"I was standing in the queue when I saw this Mitsubishi coming slowly towards us," Ameer Hassan, one of the recruits, told Reuters at a nearby clinic. "Then it blew up in a huge fireball. When I opened my eyes again, I was in hospital."
Reuters television footage showed a pile of bloodied bodies outside the building. Smoke rose from the wreckage of burnt-out market stalls as bystanders loaded mangled corpses on to rickety wooden carts, usually used to carry fruit and vegetables.
Others, their limbs ripped to shreds, were piled into the back of pick-up trucks. Nearby buildings were pockmarked by shrapnel.

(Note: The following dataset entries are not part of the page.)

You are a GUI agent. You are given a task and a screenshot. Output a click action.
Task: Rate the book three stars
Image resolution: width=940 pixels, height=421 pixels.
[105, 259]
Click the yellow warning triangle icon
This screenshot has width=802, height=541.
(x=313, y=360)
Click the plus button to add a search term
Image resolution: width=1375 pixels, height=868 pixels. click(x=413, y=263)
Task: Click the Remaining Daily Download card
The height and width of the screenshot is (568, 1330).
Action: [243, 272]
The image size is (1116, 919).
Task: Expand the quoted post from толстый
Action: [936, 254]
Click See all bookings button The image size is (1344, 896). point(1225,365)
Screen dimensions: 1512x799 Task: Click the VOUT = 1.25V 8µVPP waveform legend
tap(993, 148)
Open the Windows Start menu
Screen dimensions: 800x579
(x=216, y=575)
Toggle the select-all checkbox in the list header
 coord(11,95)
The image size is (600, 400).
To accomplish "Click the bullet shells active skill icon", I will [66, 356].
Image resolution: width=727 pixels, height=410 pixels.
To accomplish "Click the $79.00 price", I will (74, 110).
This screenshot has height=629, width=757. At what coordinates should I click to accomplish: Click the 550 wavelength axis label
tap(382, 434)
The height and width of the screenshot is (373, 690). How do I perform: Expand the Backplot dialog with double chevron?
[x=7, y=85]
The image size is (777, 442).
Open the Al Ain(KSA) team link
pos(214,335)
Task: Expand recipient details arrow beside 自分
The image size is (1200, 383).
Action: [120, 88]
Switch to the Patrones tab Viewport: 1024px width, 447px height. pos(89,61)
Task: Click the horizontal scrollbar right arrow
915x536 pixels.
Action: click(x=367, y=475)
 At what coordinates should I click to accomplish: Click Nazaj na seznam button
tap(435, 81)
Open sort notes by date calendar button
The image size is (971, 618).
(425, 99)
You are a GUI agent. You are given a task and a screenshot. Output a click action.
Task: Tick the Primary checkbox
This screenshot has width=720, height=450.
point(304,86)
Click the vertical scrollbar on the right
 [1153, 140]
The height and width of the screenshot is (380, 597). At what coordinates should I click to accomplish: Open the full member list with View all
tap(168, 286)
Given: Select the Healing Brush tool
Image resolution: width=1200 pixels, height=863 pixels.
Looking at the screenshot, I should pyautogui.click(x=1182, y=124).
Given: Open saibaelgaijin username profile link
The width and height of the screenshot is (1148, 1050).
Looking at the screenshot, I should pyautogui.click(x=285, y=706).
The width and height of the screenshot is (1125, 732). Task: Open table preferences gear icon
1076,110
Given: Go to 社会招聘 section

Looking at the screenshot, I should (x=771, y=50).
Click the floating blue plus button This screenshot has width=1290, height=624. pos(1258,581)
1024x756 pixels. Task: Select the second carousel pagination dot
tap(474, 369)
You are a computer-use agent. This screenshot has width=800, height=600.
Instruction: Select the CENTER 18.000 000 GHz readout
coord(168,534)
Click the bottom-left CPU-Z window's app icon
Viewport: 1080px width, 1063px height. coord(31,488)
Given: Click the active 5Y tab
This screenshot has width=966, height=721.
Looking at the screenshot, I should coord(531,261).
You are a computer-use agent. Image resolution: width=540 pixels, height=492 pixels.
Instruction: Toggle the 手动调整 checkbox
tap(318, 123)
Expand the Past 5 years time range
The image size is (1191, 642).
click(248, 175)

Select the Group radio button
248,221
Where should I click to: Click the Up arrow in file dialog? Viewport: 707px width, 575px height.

An official in Hilla's health directorate told Reuters the latest death toll was 125. Coalition forces confirmed at least 110 dead. No one claimed responsibility for the attack.
The official said existing patients had been moved out of hospitals to make way for victims. More than 30 doctors came from nearby towns to help treat the wounded and the Iraqi Red Crescent Society sent emergency aid and medics from Baghdad.
The toll is the highest from a single attack since the fall of Saddam in April 2003, and makes Monday one of the bloodiest days of the two-year insurgency.
The carnage came as Interim Prime Minister Iyad Allawi acknowledged Iraq's security forces were still unable to take on the insurgency without the help of US-led troops.
"Iraqis should be able to start taking over more and more security responsibilities very soon," he wrote in the Wall Street Journal. "But we will continue to need and to seek assistance for some time to come."
Elsewhere in Iraq, another suicide car bomber blew up his vehicle in the town of Musayyib, just 30 km from Hilla, but succeeded only in killing himself.
A hospital official said one civilian was killed and two were wounded when insurgents fought with Iraqi troops in the town of Baquba, north-east of Baghdad.
Two policemen were killed in the capital, one by a gunman and one by a roadside bomb, police sources and witnesses said.
The US military said one of its soldiers was shot and killed in Baghdad while manning a traffic checkpoint.
Government sources gave details on Monday about the capture of Saddam Hussein's half-brother, Sabawi Ibrahim, a top-level Baathist accused of directing the Iraqi insurgency from Syria.
They said he was seized by Syrian Kurds in north-east Syria and handed to Iraqi Kurds before being taken into custody by Iraq's forces. Since Syrian Kurds are tightly watched by Damascus, they may have received a green light for the seizure.
Iraq's US-backed government has repeatedly accused Syria of abetting insurgents, charges Syria denies. Syrian authorities in Damascus had no comment on their possible involvement in Ibrahim's capture. The US military also would not comment.